◆ EXERCISE DESCRIPTION: Everything from the line holding "Click the grayed 1:1 zoom icon" through the last line of the records should be repeated word for word, and pictures should be omitted.

◆ EXTRACTED INFORMATION:
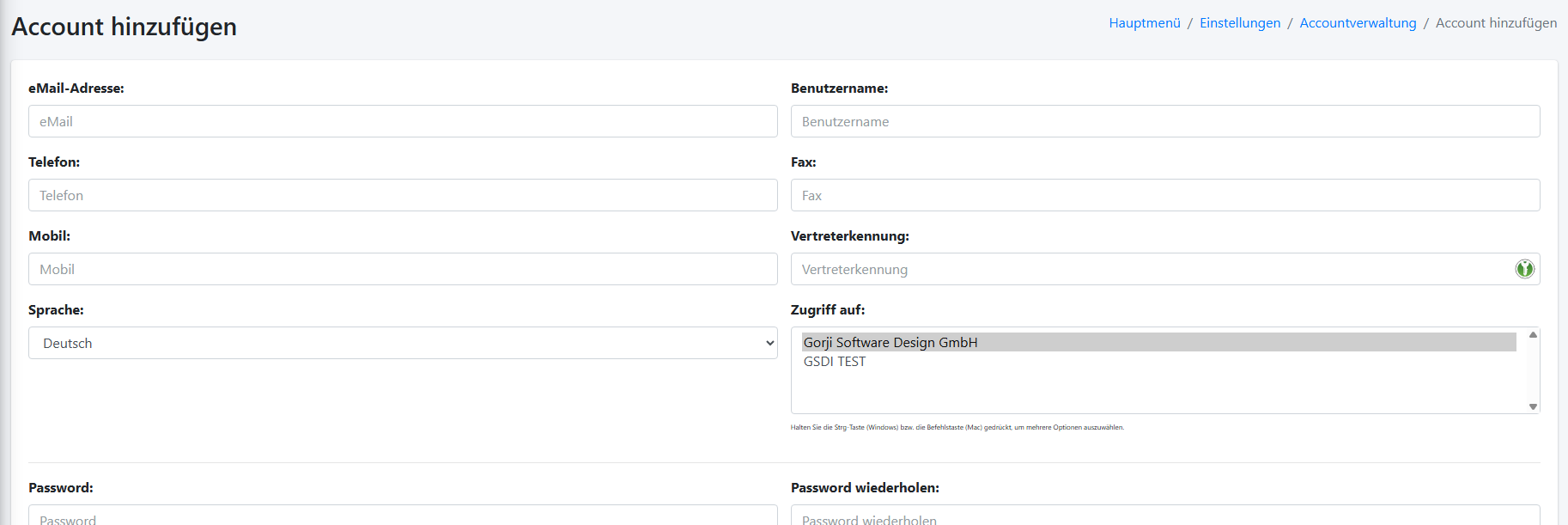Select Gorji Software Design GmbH in access list

click(x=890, y=342)
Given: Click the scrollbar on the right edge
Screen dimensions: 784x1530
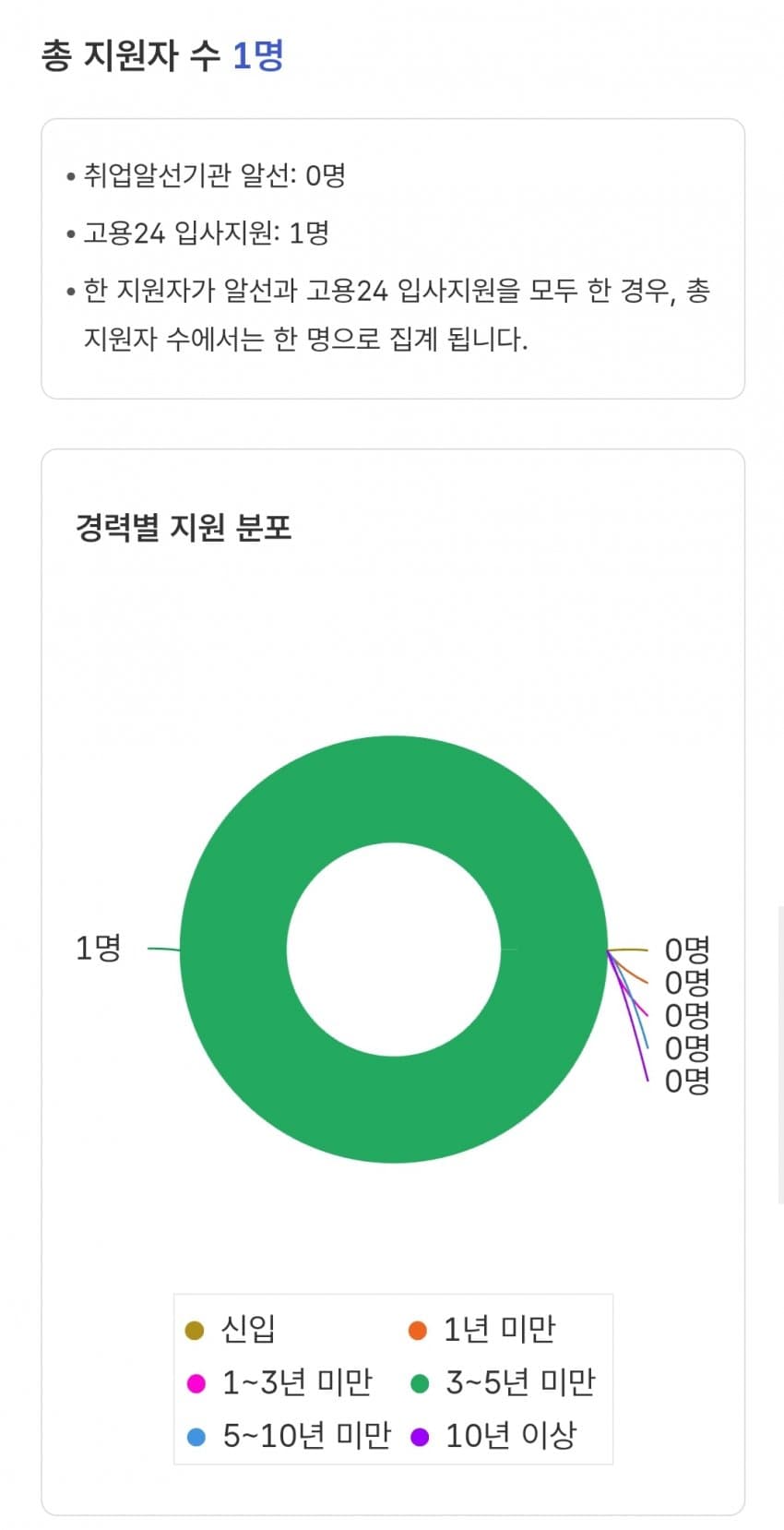Looking at the screenshot, I should tap(780, 1055).
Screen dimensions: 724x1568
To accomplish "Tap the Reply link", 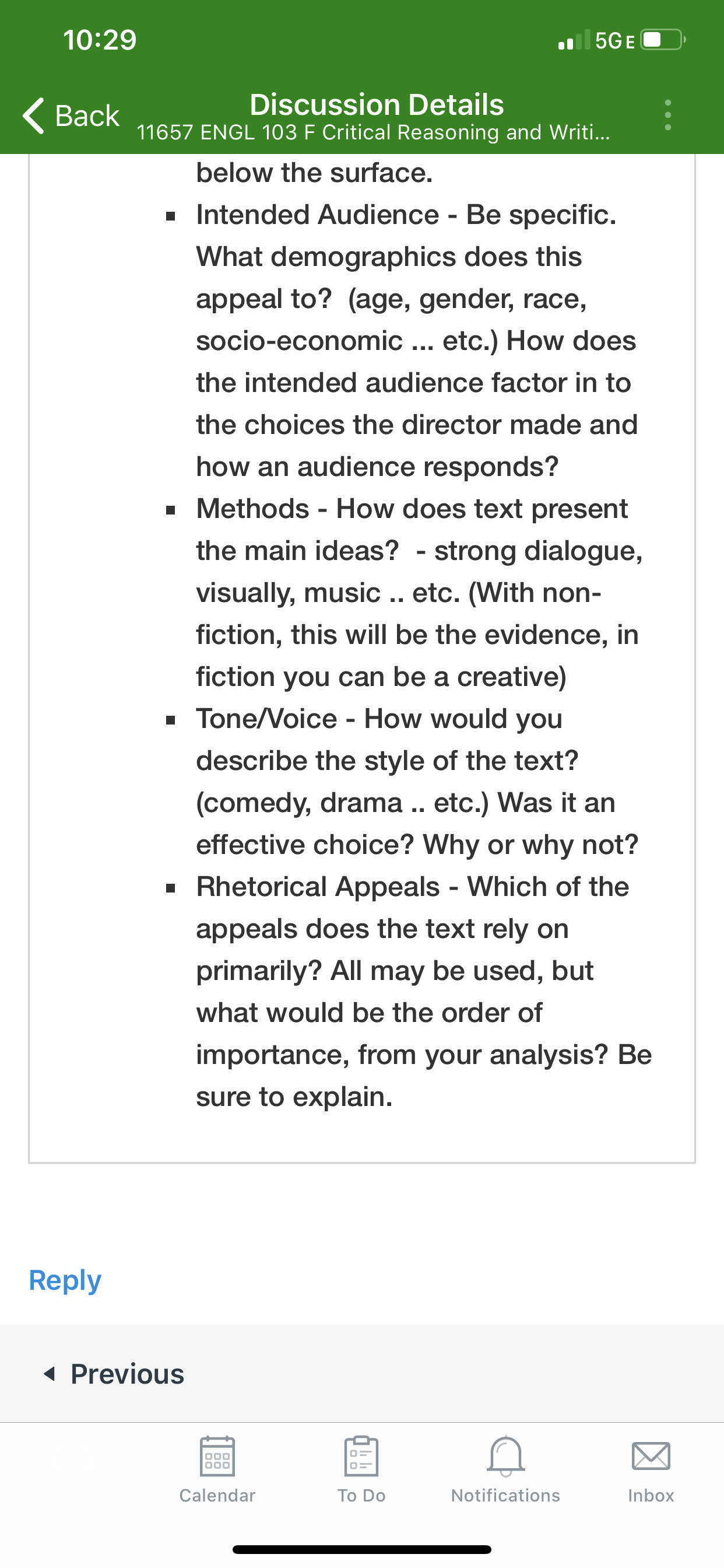I will 65,1280.
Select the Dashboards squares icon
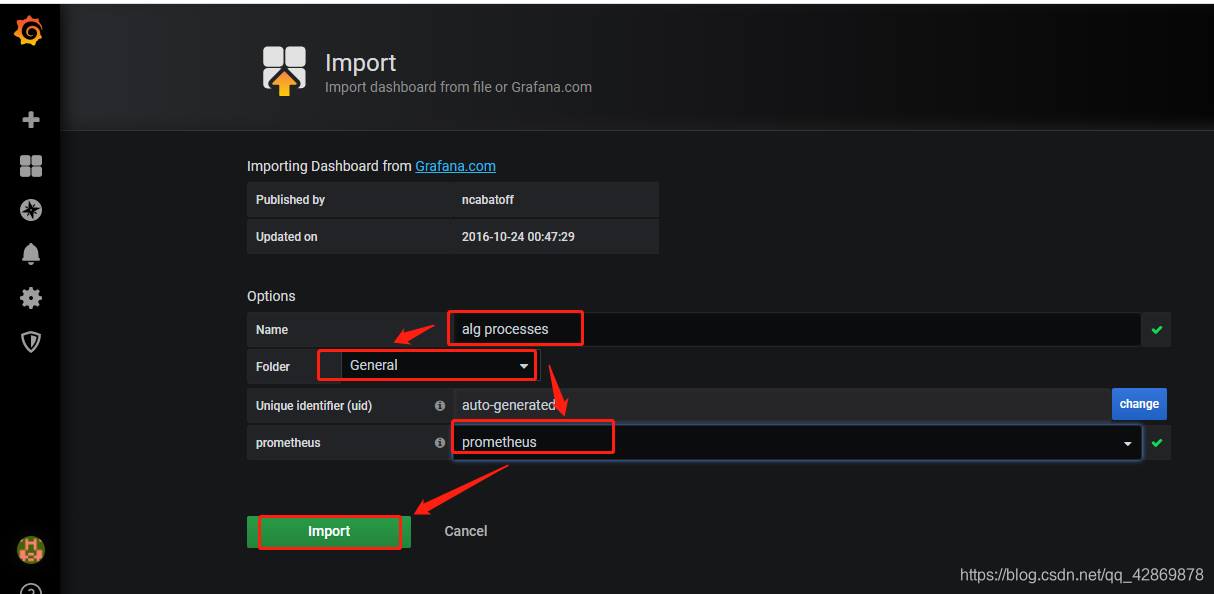Image resolution: width=1214 pixels, height=594 pixels. pos(30,166)
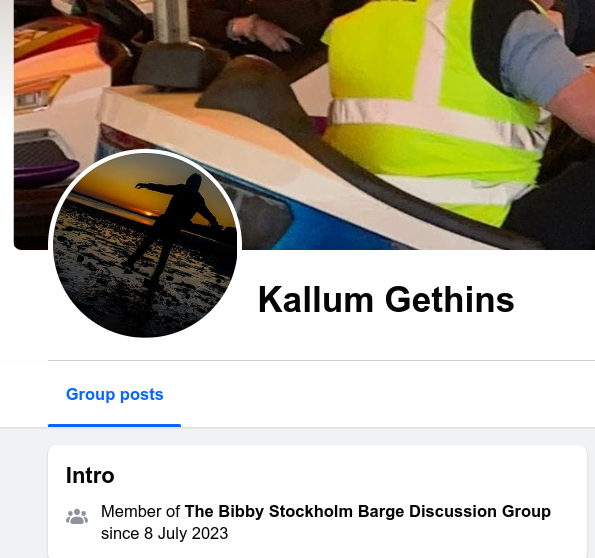Click the group members icon in Intro
Image resolution: width=595 pixels, height=558 pixels.
click(77, 517)
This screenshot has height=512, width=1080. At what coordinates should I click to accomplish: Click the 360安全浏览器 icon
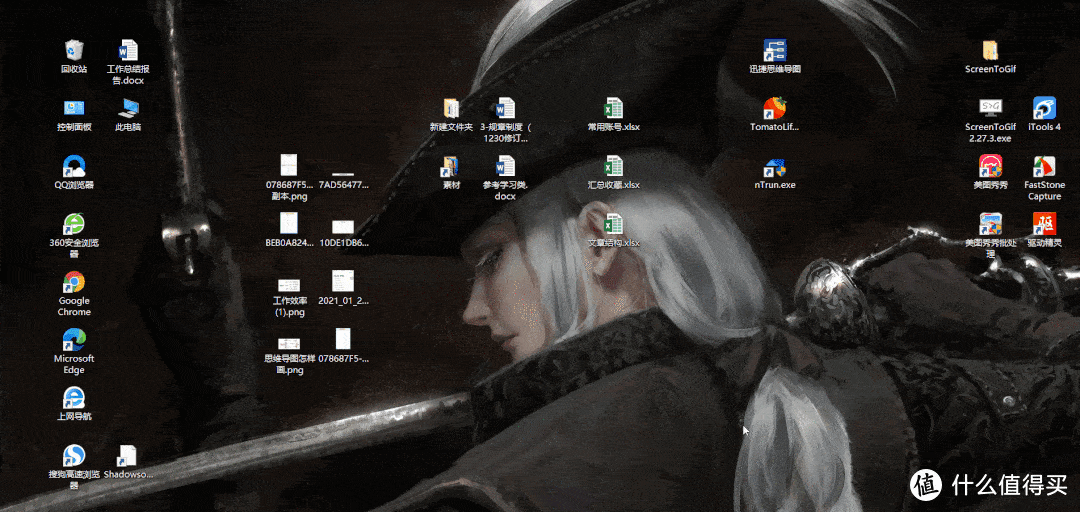coord(74,225)
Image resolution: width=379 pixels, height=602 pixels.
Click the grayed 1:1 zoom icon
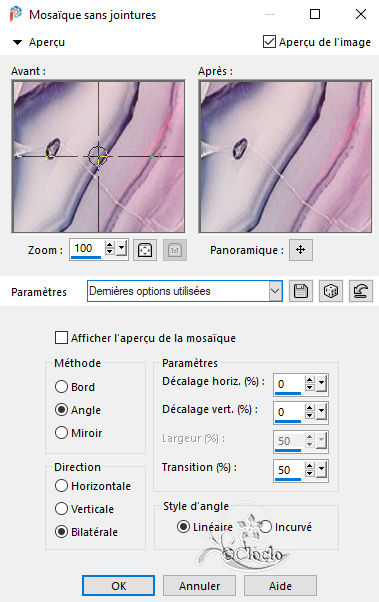click(175, 250)
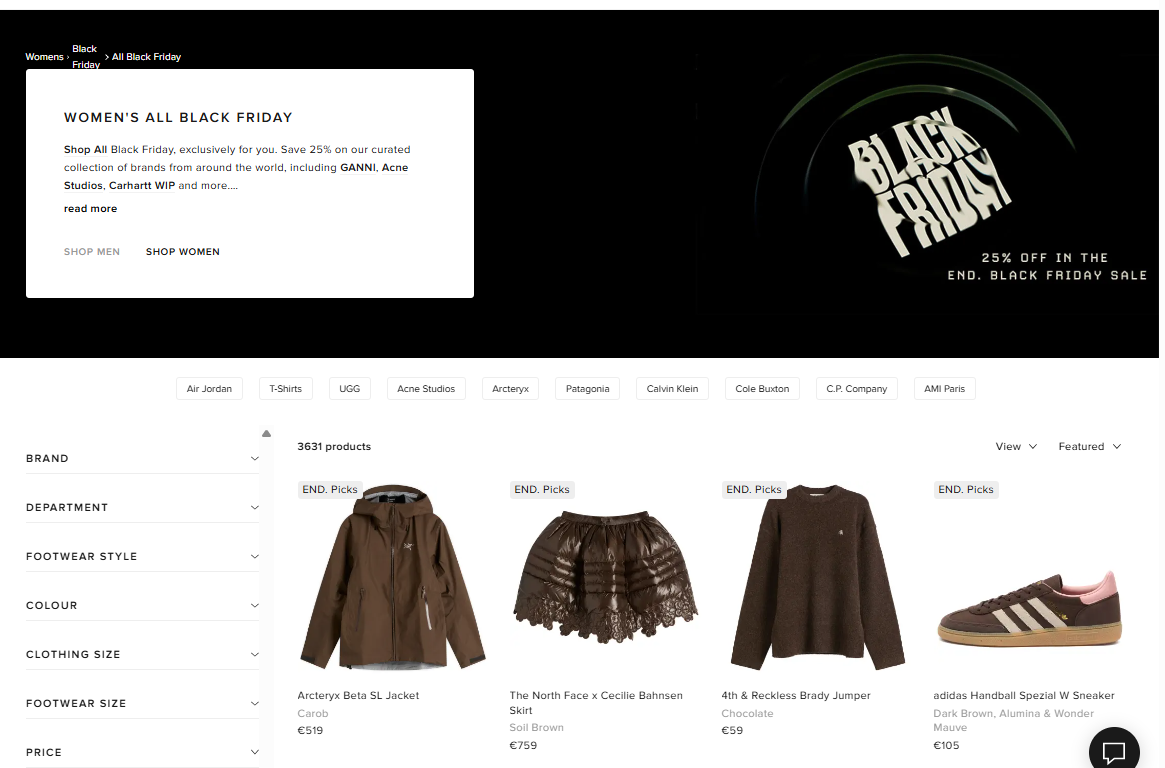The height and width of the screenshot is (768, 1165).
Task: Open the Arcteryx Beta SL Jacket image
Action: tap(393, 577)

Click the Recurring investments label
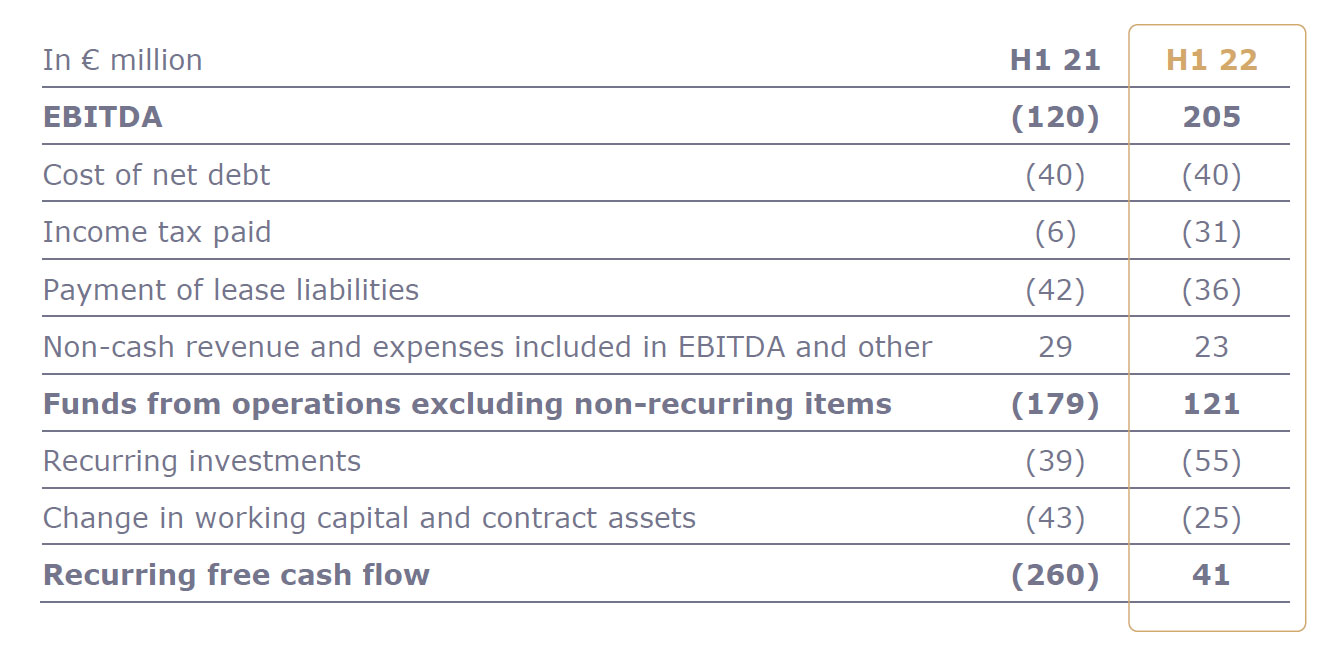click(x=202, y=461)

◆ RESPONSE:
Click the grayed 1:1 zoom icon
click(175, 250)
The height and width of the screenshot is (768, 1165).
Task: Open the Arcteryx Beta SL Jacket image
Action: tap(393, 577)

Click the Recurring investments label
click(x=202, y=461)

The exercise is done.